## TASK BRIEF
Output nothing except the lines from the one containing "At what coordinates" through the final line of the data, both included, typed exactly, minus the pictures.

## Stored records

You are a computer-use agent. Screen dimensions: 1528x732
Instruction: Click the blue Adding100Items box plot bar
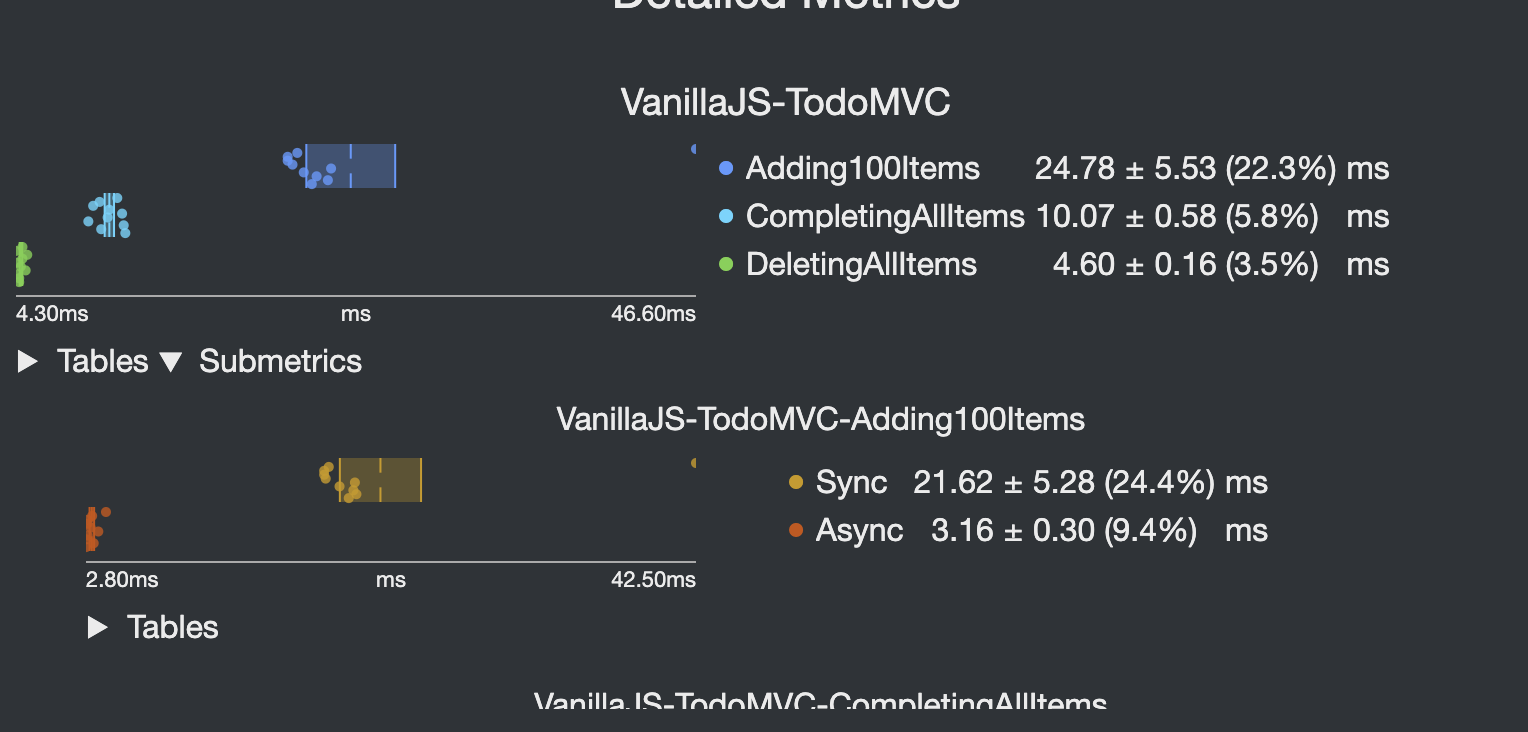(x=351, y=166)
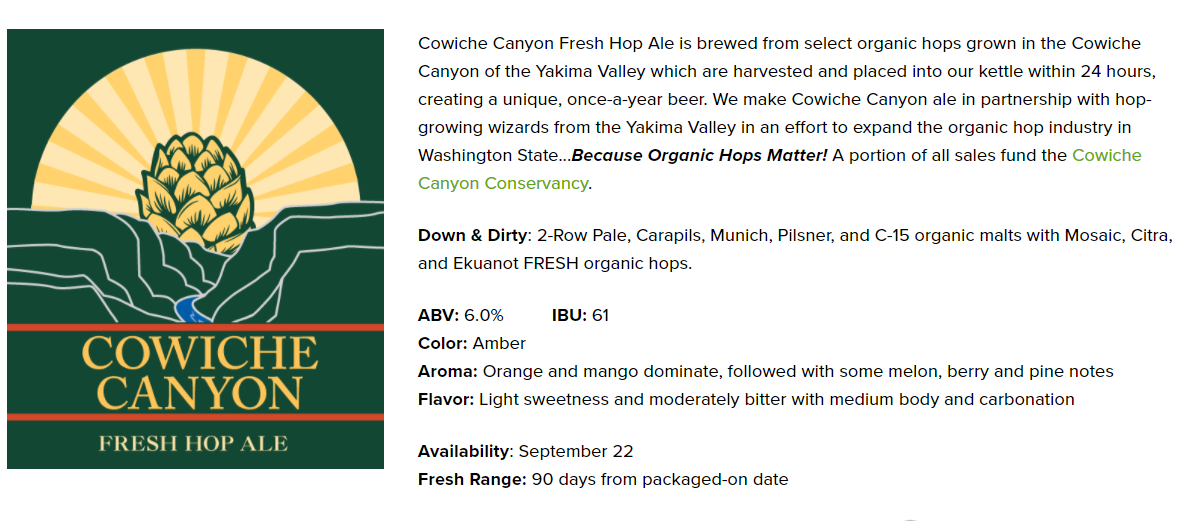Viewport: 1178px width, 521px height.
Task: Click the bold Down & Dirty heading
Action: click(473, 235)
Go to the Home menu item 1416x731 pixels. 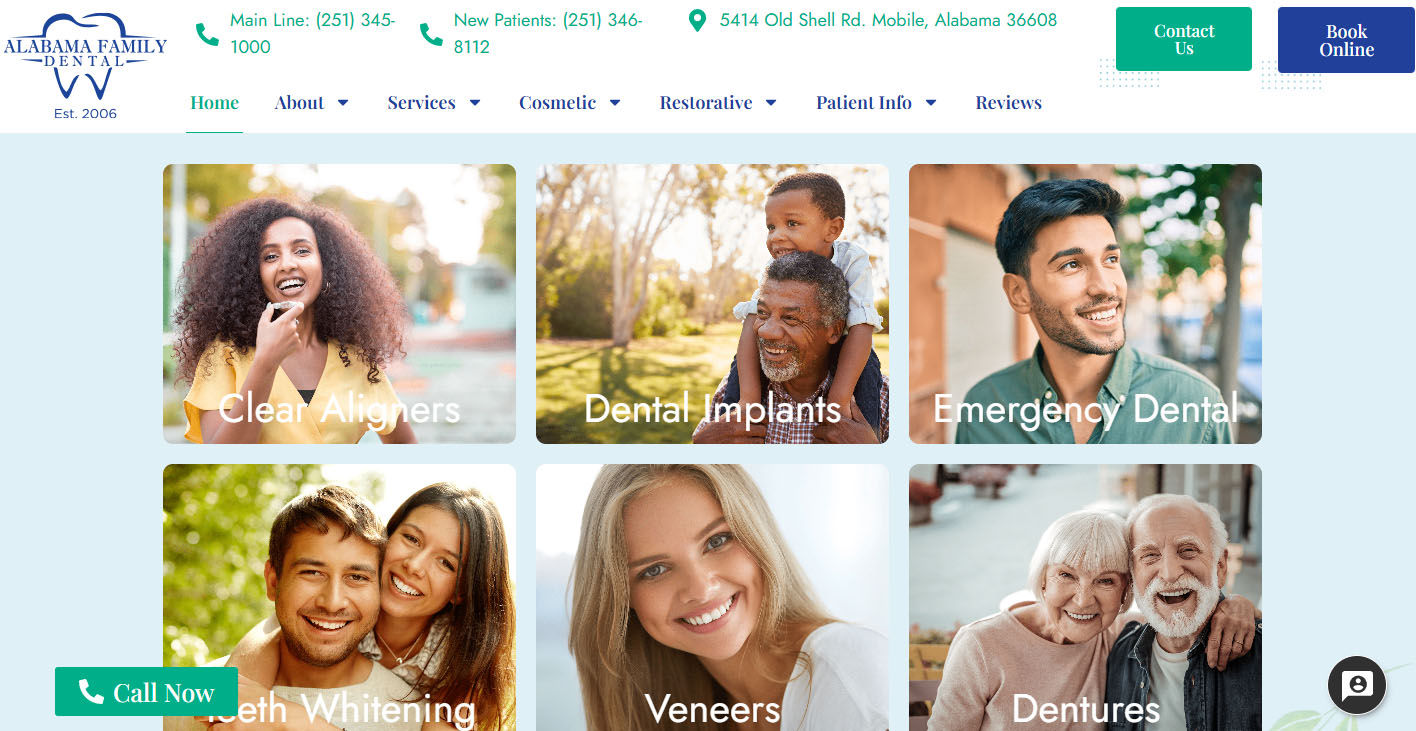point(214,103)
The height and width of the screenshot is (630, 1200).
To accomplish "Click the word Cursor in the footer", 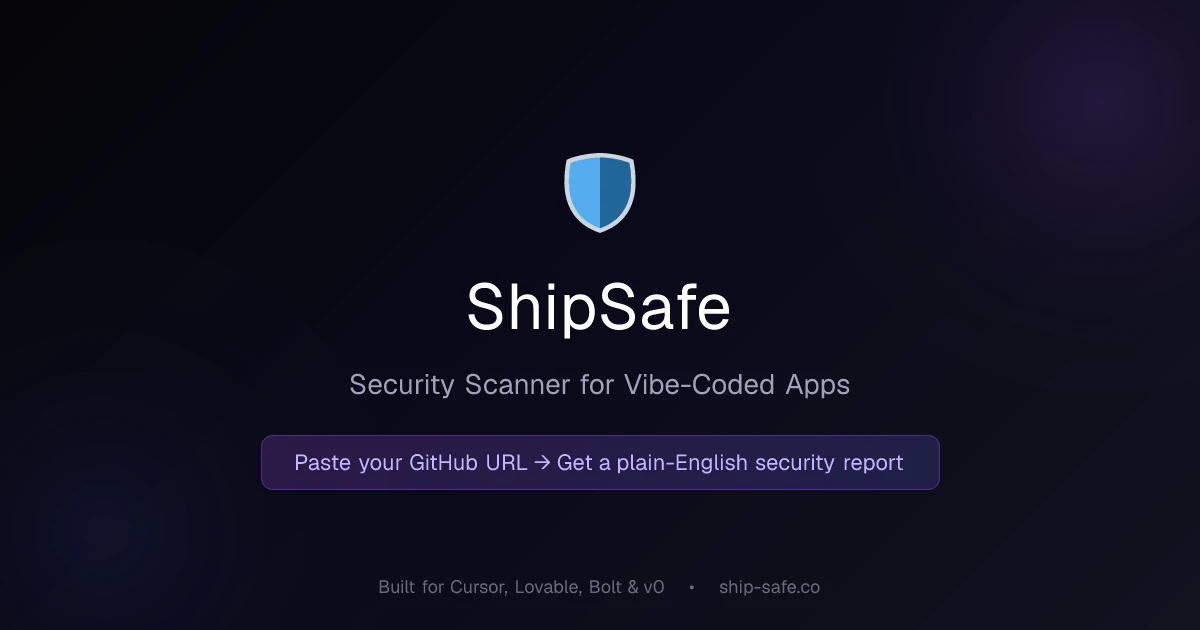I will point(479,587).
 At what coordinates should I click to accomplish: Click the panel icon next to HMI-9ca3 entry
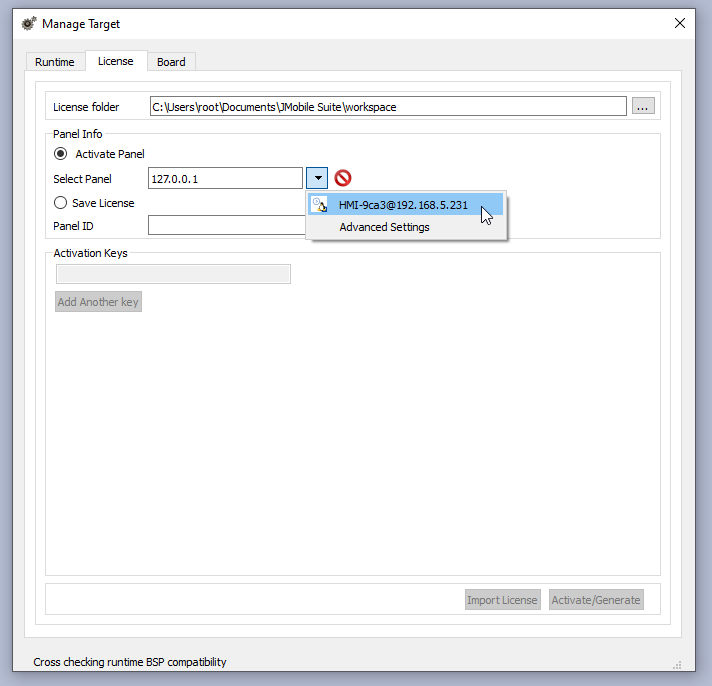(319, 205)
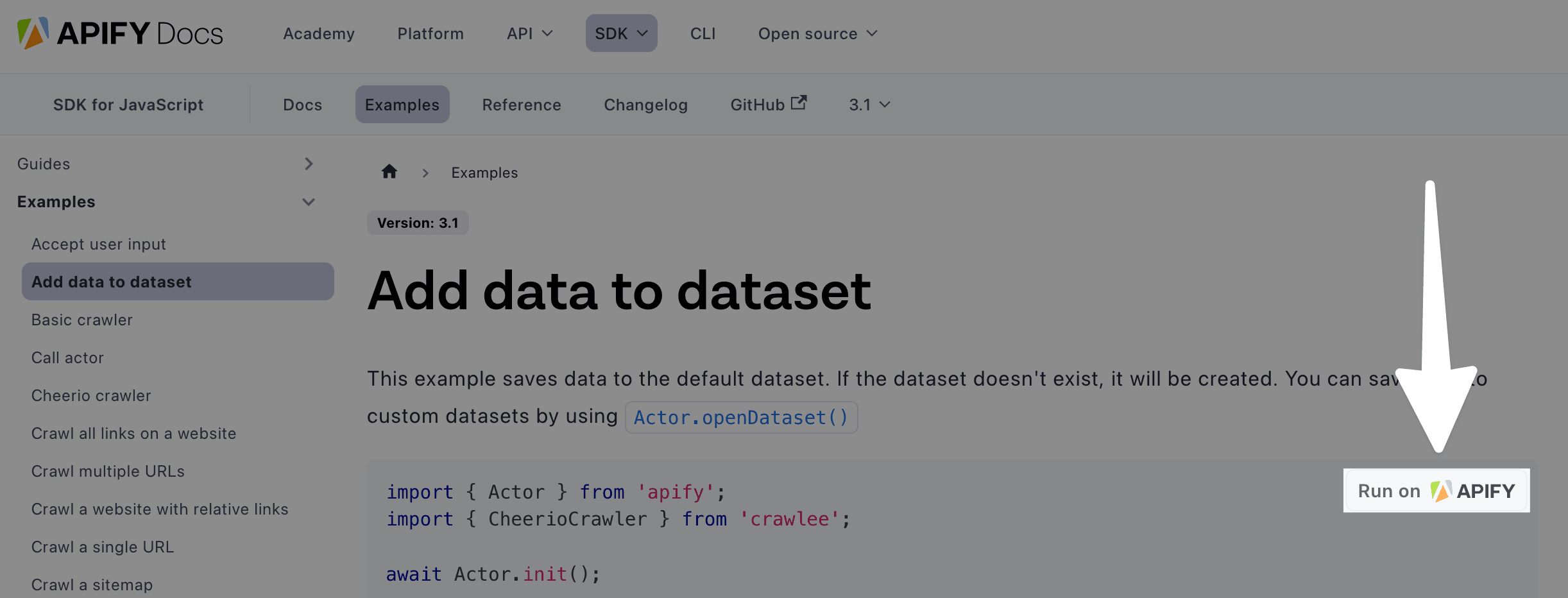Select the Docs tab
Viewport: 1568px width, 598px height.
(303, 105)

## RESPONSE TO THE TASK
 At what coordinates should I click to accomplish: Click the panel icon next to HMI-9ca3 entry
(319, 205)
Select the Docs tab
Viewport: 1568px width, 598px height.
(303, 105)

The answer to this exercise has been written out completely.